Perry Beeches superhead Liam Nolan resigns

Superhead Liam Nolan has resigned from his role at Perry Beeches Academy Trust today – paving the way for the government to appoint a new interim executive board.

Nolan has also stepped down from his accounting officer role following a government probe that revealed the executive headteacher was paid a second salary of £160,000 via a private firm called Nexus Schools.

Seven directors of the trust have also resigned – announced on Companies House this week –meaning just three remain to run the trust’s five schools.

Pank Patel, regional schools commissioner for the West Midlands, is now working to appoint a new interim executive board to replace the remaining trustees, Schools Week understands.

Patel is also tasked with finding a new sponsor for the schools, based in Birmingham.

The Department for Education has been unable to secure new sponsors thus far, with some schools reportedly running a large budget deficit.

The trust’s precarious financial position was also flagged up by accountants in its most recent annual report.

Schools Week understands that some of the more financially-stable schools will likely be taken over by other academy trusts.

One of the larger and most successful academy chains with schools based in the region is Ark.

However Schools Week has been told the chain has not held any talks with the government over the Perry Beeches schools.

The remaining schools could remain in a trust together headed by a new leadership team.

The arrangement could be similar to the resolution negotiated for the Al-Madinah School in Derby after an investigation into financial irregularities. Ofsted later put the school in special measures and branded it “dysfunctional”.

In that case the chief executive of another trust, the Greenwood Dale Foundation Trust, helped form a new board at Al-Madinah, which then led it out of special measures.

While the government is finding new leadership for the schools it has “paused” the progress of two new free schools that Perry Beeches had been given approval to open.

Nolan and the trust had previously been lauded by Prime Minister David Cameron, former education secretary Michael Gove and his successor Nicky Morgan.

However the fall-out follows a government investigation into financial mismanagement at the trust, published in March, after a tip-off from a whistleblower.

The probe revealed a string of rule breaches over a £1.3 million payment made by Perry Beeches to a private firm called Nexus, which had links to the trust’s chair of directors Nicola Harris.

Schools week later revealed further connections between Harris and the director of Nexus, Robert Llewellyn.

The firm also paid a company owned by Nolan his secondary salary for providing chief executive services.

A statement released by the trust today said Nolan had stood down to “allow the necessary changes required to move the trust forward”.

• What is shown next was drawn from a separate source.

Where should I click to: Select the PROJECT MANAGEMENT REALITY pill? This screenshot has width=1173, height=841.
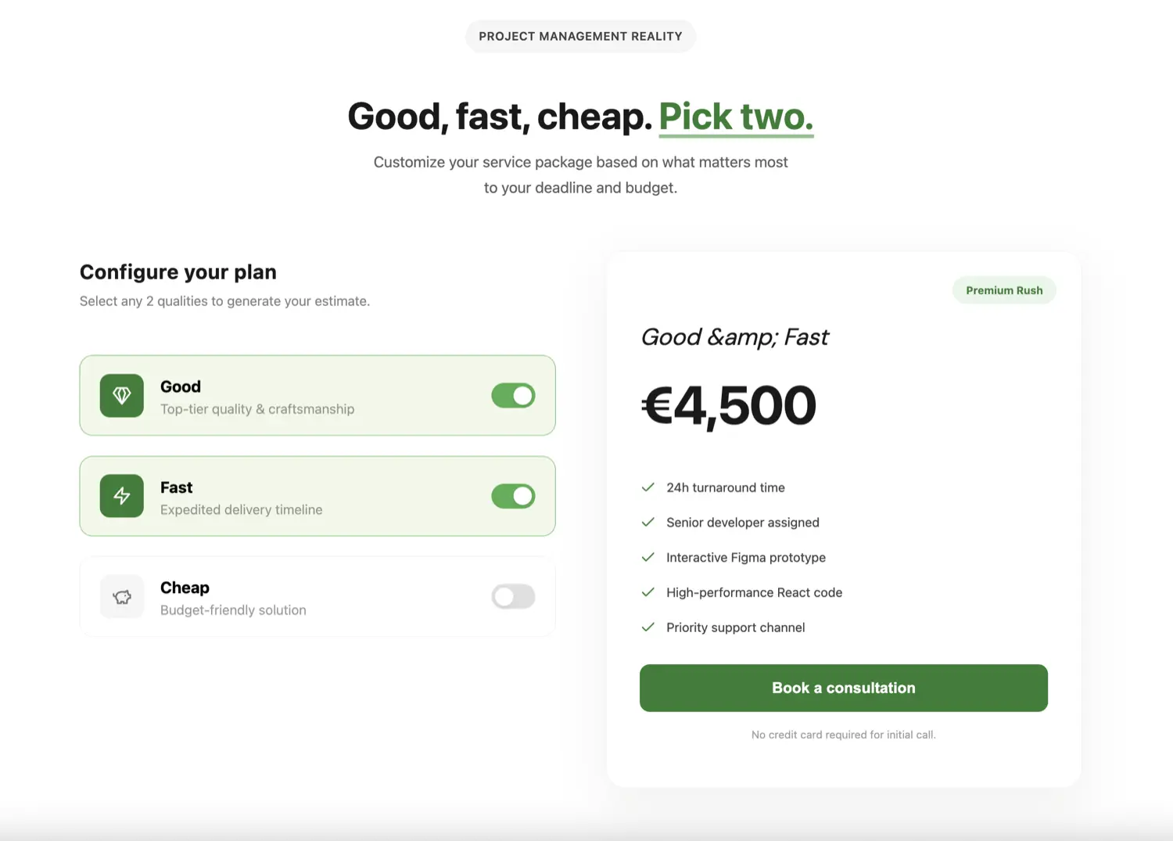[x=580, y=36]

“He would like it known that he has thoroughly enjoyed his time at Perry Beeches since joining in 2007 and that it has been a privilege to work alongside colleagues, families and young people in the schools.”

A further statement released to Schools Week read: “The Trust will continue to do its best at educating young people within its schools, and have not been distracted by this throughout this time. Education will always be its first priority.”

The Trust has created a new executive board which includes headteachers from all the schools to ensure no distraction from the core business of educating its pupils and helping them reach their full potential.

A spokesperson added that the trust has had no direct conversations about it being broken up.

A Department for Education spokesperson said the priority now is to ensure pupils’ education is not disrupted.

“The trust has already put in place interim governance arrangements to ensure the ongoing leadership and management of the schools are not affected.

“Pank Patel is working with the trust to secure future, permanent, governance arrangements. It would be inappropriate to discuss matters regarding the future of the trust and its schools at this stage.”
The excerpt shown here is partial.